Несколько следующих дней мы провели в Боулдере с его друзьями. Поскольку мы с Кеном всегда были вместе — неважно, на людях или наедине, — мне стало интересно, что думают обо мне его друзья. Как-то вечером, после ужина, когда мы стояли у выхода из ресторана, где только что отужинали с Сэмом и Хэзел, я спросила его, что он рассказал про меня своим друзьям. Они взял мои руки в свои и, глядя на меня огромными карими глазами, произнес: «Я сказал Сэму вот что: если эта женщина согласится, я хотел бы на ней жениться». Без малейших раздумий или колебаний я ответила: «Конечно, соглашусь». (Я подумала, а может быть, и произнесла вслух: «Я сама собиралась тебе это предложить».) И мы пошли, чтобы выпить шампанского, — всего через десять дней после нашего первого свидания. Был прекрасный летний вечер, с ветерком, свежий, ясный, наполненный энергией. Я чувствовала присутствие Скалистых гор, неясно вырисовывающихся позади нас, чувствовала, как они радуются нашим планам, благословляют нас. Мои любимые горы. Мужчина моей мечты. Я была на седьмом небе от головокружительного счастья.
Через несколько дней мы прибыли в Аспен — город, где я прожила больше десяти лет. Кен понравился моим родителям. Он понравился моему брату и невестке. Он понравился всем моим друзьям. Одна моя сестра позвонила, чтобы поздравить меня. Другая моя сестра, чем-то обеспокоившись, позвонила, чтобы задать мне несколько вопросов и убедиться, что это всерьез. Этот тест я успешно сдала. Мы с Кеном гуляли по моему любимому маршруту, вверх по Ручью Загадок, окаймленному с обеих сторон живописными холмами. Великолепная ледниковая долина, заросшая стройными осинами и могучими хвойными деревьями, с грядами голых скал, отпечатавшихся на фоне кристально чистого голубого неба.
В детстве я гуляла здесь чуть ли не каждый день. Эту долину я воскрешала в памяти всякий раз, когда мне надо было успокоиться. И вот мы были здесь, и нам сопутствовали умиротворяющее журчание ручья, колибри, время от времени проносившиеся стрелой; воздух наполнял мягкий шелест осиновых листьев, а вокруг были цветы — «индейская кисточка», горечавка, астры и водосбор, усеявший все окрестности.
В тот вечер мы отправились в маленькую хижину в осиновой роще, чтобы спокойно побыть наедине.
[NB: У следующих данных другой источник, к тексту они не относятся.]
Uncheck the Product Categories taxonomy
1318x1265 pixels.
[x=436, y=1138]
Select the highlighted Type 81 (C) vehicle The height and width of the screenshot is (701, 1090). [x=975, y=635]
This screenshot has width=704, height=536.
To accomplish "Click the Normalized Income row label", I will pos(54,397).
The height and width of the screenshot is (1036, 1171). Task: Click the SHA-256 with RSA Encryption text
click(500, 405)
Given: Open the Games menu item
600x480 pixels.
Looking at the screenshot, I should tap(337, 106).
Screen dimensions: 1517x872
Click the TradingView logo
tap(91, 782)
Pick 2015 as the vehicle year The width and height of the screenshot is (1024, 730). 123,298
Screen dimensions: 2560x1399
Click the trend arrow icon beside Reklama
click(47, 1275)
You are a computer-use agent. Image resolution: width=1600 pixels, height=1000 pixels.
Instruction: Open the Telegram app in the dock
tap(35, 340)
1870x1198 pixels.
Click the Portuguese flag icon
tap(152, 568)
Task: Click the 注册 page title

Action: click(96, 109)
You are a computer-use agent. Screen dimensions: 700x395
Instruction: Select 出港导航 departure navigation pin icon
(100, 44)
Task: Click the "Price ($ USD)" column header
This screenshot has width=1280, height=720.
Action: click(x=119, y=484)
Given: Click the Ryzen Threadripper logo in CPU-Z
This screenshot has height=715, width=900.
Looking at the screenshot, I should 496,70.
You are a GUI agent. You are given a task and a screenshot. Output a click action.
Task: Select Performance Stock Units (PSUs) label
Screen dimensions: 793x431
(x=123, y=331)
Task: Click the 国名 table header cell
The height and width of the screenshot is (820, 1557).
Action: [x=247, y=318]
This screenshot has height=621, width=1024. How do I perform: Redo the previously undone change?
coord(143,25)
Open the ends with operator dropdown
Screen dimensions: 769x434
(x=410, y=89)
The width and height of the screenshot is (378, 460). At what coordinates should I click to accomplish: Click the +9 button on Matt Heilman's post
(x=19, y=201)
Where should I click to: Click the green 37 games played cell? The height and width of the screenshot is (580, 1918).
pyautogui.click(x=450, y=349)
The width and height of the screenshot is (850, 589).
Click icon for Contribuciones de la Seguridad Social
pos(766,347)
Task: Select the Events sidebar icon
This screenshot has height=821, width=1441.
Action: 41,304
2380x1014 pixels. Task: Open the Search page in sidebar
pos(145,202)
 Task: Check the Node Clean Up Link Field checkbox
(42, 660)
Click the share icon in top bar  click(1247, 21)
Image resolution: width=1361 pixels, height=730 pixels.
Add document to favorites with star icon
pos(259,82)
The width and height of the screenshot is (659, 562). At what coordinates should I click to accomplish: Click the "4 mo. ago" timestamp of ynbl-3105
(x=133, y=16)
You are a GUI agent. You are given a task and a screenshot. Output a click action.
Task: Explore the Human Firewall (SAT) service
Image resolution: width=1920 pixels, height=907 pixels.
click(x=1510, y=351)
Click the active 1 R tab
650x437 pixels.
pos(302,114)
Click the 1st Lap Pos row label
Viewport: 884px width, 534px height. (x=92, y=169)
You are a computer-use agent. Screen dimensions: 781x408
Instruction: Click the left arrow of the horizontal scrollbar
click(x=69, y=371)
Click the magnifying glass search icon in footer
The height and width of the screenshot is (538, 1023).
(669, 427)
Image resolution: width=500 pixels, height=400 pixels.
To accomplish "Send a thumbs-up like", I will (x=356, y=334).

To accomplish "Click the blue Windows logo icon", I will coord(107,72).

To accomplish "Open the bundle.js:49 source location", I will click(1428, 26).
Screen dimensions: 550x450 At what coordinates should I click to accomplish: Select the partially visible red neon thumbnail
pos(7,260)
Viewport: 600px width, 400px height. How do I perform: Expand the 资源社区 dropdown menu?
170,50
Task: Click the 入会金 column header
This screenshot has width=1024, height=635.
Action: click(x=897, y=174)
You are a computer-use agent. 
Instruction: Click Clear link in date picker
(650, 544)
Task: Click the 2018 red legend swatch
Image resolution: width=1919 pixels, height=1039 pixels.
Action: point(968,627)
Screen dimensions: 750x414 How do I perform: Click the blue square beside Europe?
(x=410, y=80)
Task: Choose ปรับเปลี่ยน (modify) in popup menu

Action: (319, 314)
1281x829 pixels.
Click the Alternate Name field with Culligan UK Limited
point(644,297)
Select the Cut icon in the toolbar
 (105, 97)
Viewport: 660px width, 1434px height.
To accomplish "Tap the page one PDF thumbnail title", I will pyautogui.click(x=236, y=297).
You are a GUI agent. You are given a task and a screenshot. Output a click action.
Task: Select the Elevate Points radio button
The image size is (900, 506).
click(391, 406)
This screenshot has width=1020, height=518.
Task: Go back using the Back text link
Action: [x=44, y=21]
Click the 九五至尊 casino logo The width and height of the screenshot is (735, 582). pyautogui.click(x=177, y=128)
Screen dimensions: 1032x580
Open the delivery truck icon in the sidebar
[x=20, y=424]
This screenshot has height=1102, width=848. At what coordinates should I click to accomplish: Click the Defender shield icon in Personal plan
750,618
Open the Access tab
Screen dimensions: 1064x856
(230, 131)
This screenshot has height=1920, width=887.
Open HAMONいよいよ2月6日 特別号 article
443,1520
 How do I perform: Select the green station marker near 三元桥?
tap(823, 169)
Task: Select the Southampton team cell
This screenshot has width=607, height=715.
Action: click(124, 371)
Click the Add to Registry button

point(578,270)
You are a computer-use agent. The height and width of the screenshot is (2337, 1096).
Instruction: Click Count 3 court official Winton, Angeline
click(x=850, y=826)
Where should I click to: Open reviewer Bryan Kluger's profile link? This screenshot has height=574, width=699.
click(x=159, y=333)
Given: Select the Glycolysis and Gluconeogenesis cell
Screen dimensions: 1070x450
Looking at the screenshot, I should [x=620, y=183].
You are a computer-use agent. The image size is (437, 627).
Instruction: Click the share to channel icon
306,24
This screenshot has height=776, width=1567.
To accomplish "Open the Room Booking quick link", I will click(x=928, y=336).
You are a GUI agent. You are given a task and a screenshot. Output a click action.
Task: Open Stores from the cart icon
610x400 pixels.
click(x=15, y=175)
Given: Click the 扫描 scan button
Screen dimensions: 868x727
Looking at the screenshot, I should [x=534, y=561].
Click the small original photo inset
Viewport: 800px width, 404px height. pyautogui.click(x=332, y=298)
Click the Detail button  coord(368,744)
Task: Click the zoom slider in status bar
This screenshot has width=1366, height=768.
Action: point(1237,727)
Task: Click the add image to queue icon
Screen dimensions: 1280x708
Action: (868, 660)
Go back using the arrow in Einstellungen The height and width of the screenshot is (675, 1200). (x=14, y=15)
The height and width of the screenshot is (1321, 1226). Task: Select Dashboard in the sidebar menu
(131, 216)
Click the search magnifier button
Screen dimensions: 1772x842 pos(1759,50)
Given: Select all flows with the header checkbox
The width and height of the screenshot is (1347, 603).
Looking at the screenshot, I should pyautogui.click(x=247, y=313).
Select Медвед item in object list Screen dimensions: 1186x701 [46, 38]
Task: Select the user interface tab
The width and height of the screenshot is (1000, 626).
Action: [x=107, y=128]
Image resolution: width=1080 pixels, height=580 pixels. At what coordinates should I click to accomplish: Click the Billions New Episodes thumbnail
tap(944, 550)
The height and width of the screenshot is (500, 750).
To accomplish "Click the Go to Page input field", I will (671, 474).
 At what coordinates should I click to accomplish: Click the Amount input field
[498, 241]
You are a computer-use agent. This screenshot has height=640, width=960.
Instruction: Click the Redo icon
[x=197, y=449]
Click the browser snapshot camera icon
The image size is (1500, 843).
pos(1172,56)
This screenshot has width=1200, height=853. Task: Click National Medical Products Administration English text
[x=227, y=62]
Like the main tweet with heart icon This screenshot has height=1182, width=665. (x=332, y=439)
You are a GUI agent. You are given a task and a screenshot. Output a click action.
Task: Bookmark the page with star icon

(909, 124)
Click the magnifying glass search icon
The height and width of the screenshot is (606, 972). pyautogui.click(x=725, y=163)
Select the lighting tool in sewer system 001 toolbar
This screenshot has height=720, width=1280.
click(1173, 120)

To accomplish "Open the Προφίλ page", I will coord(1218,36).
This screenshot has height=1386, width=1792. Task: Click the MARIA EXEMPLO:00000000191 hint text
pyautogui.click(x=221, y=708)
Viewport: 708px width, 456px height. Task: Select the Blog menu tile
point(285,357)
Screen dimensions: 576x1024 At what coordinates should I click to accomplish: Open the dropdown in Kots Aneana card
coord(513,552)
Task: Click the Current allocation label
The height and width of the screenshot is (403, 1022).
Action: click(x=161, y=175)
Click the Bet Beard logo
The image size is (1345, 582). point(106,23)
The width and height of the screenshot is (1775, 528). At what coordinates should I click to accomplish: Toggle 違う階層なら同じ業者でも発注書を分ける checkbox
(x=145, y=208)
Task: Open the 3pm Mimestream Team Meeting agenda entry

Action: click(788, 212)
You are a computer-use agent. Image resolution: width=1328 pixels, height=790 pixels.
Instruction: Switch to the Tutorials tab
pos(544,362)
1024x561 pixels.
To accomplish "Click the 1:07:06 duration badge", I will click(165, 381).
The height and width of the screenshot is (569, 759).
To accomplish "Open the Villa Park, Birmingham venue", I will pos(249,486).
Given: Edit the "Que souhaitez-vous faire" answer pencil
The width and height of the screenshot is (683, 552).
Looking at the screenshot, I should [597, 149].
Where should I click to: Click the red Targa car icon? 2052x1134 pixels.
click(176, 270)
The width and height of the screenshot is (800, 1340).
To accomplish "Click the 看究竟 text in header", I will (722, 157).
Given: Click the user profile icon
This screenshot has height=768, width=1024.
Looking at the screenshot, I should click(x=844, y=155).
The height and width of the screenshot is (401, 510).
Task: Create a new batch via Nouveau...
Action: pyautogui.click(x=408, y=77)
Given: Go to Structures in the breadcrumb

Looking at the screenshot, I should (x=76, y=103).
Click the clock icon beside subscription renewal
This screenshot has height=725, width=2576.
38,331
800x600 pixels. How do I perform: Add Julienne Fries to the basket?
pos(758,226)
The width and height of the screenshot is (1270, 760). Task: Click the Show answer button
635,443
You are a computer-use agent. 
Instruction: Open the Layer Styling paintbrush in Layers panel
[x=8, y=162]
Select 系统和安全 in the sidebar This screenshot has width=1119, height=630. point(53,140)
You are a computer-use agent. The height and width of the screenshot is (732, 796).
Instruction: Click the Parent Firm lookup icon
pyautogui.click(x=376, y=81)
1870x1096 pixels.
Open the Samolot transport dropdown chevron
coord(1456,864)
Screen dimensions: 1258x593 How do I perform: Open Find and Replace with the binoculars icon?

Она выглядела так, словно была построена гномами или эльфами. Огромная, красноватая, заросшая лишайником скала образовывала одну из стен, по углам которой росли живые осиновые деревья, а остальные стены были сложены из осиновых бревен. Можно было пройти совсем рядом с хижиной и не заметить ее — так естественно она вписывалась в пейзаж. Бурундуки чувствовали себя внутри хижины как дома — даже еще больше, чем снаружи. Там мы с Кеном поговорили о будущем и, счастливые, уснули друг у друга в объятиях.
Мы были одни; сидели напротив камина, огонь освещал прохладную ночь, а электричество в доме снова не работало.